Stored data entries
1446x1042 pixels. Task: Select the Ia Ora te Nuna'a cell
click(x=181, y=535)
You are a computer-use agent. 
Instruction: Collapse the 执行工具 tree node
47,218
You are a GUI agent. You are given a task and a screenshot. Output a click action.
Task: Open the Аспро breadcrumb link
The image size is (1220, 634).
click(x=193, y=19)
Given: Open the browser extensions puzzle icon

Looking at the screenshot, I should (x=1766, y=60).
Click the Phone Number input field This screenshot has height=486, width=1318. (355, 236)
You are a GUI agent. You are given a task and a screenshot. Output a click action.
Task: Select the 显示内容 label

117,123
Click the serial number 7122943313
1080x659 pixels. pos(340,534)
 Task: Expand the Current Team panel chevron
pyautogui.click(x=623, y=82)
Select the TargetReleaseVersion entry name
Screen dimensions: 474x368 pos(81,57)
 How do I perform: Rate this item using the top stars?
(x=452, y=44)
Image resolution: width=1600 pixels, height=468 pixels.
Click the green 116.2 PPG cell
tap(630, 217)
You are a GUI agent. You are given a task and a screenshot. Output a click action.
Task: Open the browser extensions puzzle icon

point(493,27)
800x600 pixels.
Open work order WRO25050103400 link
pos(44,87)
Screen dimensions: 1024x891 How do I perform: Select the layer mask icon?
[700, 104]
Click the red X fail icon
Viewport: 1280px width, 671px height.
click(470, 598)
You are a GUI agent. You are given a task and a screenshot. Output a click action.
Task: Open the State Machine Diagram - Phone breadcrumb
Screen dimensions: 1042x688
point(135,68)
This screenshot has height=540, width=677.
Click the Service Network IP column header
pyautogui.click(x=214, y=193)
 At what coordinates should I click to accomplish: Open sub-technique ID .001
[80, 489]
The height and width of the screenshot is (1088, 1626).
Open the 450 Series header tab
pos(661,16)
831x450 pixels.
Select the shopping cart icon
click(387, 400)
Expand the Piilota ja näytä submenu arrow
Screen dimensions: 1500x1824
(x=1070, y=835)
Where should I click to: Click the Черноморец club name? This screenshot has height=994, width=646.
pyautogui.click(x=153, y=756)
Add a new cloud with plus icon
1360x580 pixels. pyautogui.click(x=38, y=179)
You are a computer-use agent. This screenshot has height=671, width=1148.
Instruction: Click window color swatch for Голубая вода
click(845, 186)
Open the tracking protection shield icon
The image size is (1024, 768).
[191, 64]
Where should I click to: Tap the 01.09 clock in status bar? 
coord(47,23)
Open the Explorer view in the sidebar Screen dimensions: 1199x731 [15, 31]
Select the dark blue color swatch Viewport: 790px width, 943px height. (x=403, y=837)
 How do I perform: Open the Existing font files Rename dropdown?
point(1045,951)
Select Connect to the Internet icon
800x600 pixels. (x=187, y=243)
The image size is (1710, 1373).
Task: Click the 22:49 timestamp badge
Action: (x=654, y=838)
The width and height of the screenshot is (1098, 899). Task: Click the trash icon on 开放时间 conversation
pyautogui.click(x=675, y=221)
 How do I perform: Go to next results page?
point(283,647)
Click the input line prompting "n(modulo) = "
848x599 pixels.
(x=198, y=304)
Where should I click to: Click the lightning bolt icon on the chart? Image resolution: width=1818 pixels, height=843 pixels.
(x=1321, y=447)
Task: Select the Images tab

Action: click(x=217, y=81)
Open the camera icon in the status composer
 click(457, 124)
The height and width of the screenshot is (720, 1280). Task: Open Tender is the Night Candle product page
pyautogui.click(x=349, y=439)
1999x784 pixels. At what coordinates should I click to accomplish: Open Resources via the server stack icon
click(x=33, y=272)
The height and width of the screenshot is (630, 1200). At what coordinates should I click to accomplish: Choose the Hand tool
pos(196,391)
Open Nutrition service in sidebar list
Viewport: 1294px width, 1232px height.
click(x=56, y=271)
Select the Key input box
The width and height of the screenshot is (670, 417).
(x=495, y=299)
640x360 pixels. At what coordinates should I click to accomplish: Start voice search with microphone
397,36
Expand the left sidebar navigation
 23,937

# Exercise objective:
Please return every line of the data, unaltered.

# Reply to the exercise:
1446x1042 pixels. Task: Select the Ia Ora te Nuna'a cell
click(x=181, y=535)
You are a computer-use agent. 
Instruction: Collapse the 执行工具 tree node
47,218
You are a GUI agent. You are given a task and a screenshot. Output a click action.
Task: Open the Аспро breadcrumb link
The image size is (1220, 634).
click(x=193, y=19)
Given: Open the browser extensions puzzle icon

Looking at the screenshot, I should (x=1766, y=60).
Click the Phone Number input field This screenshot has height=486, width=1318. (355, 236)
You are a GUI agent. You are given a task and a screenshot. Output a click action.
Task: Select the 显示内容 label

117,123
Click the serial number 7122943313
1080x659 pixels. pos(340,534)
 Task: Expand the Current Team panel chevron
pyautogui.click(x=623, y=82)
Select the TargetReleaseVersion entry name
Screen dimensions: 474x368 pos(81,57)
 How do I perform: Rate this item using the top stars?
(x=452, y=44)
Image resolution: width=1600 pixels, height=468 pixels.
Click the green 116.2 PPG cell
tap(630, 217)
You are a GUI agent. You are given a task and a screenshot. Output a click action.
Task: Open the browser extensions puzzle icon

point(493,27)
800x600 pixels.
Open work order WRO25050103400 link
pos(44,87)
Screen dimensions: 1024x891 How do I perform: Select the layer mask icon?
[700, 104]
Click the red X fail icon
Viewport: 1280px width, 671px height.
click(470, 598)
You are a GUI agent. You are given a task and a screenshot. Output a click action.
Task: Open the State Machine Diagram - Phone breadcrumb
Screen dimensions: 1042x688
point(135,68)
This screenshot has height=540, width=677.
Click the Service Network IP column header
pyautogui.click(x=214, y=193)
 At what coordinates should I click to accomplish: Open sub-technique ID .001
[80, 489]
The height and width of the screenshot is (1088, 1626).
Open the 450 Series header tab
pos(661,16)
831x450 pixels.
Select the shopping cart icon
click(387, 400)
Expand the Piilota ja näytä submenu arrow
Screen dimensions: 1500x1824
(x=1070, y=835)
Where should I click to: Click the Черноморец club name? This screenshot has height=994, width=646.
pyautogui.click(x=153, y=756)
Add a new cloud with plus icon
1360x580 pixels. pyautogui.click(x=38, y=179)
You are a computer-use agent. This screenshot has height=671, width=1148.
Instruction: Click window color swatch for Голубая вода
click(845, 186)
Open the tracking protection shield icon
The image size is (1024, 768).
[191, 64]
Where should I click to: Tap the 01.09 clock in status bar? 
coord(47,23)
Open the Explorer view in the sidebar Screen dimensions: 1199x731 [15, 31]
Select the dark blue color swatch Viewport: 790px width, 943px height. (x=403, y=837)
 How do I perform: Open the Existing font files Rename dropdown?
point(1045,951)
Select Connect to the Internet icon
800x600 pixels. (x=187, y=243)
The image size is (1710, 1373).
Task: Click the 22:49 timestamp badge
Action: (x=654, y=838)
The width and height of the screenshot is (1098, 899). Task: Click the trash icon on 开放时间 conversation
pyautogui.click(x=675, y=221)
 How do I perform: Go to next results page?
point(283,647)
Click the input line prompting "n(modulo) = "
848x599 pixels.
(x=198, y=304)
Where should I click to: Click the lightning bolt icon on the chart? Image resolution: width=1818 pixels, height=843 pixels.
(x=1321, y=447)
Task: Select the Images tab

Action: click(x=217, y=81)
Open the camera icon in the status composer
 click(457, 124)
The height and width of the screenshot is (720, 1280). Task: Open Tender is the Night Candle product page
pyautogui.click(x=349, y=439)
1999x784 pixels. At what coordinates should I click to accomplish: Open Resources via the server stack icon
click(x=33, y=272)
The height and width of the screenshot is (630, 1200). At what coordinates should I click to accomplish: Choose the Hand tool
pos(196,391)
Open Nutrition service in sidebar list
Viewport: 1294px width, 1232px height.
click(x=56, y=271)
Select the Key input box
The width and height of the screenshot is (670, 417).
(x=495, y=299)
640x360 pixels. At what coordinates should I click to accomplish: Start voice search with microphone
397,36
Expand the left sidebar navigation
 23,937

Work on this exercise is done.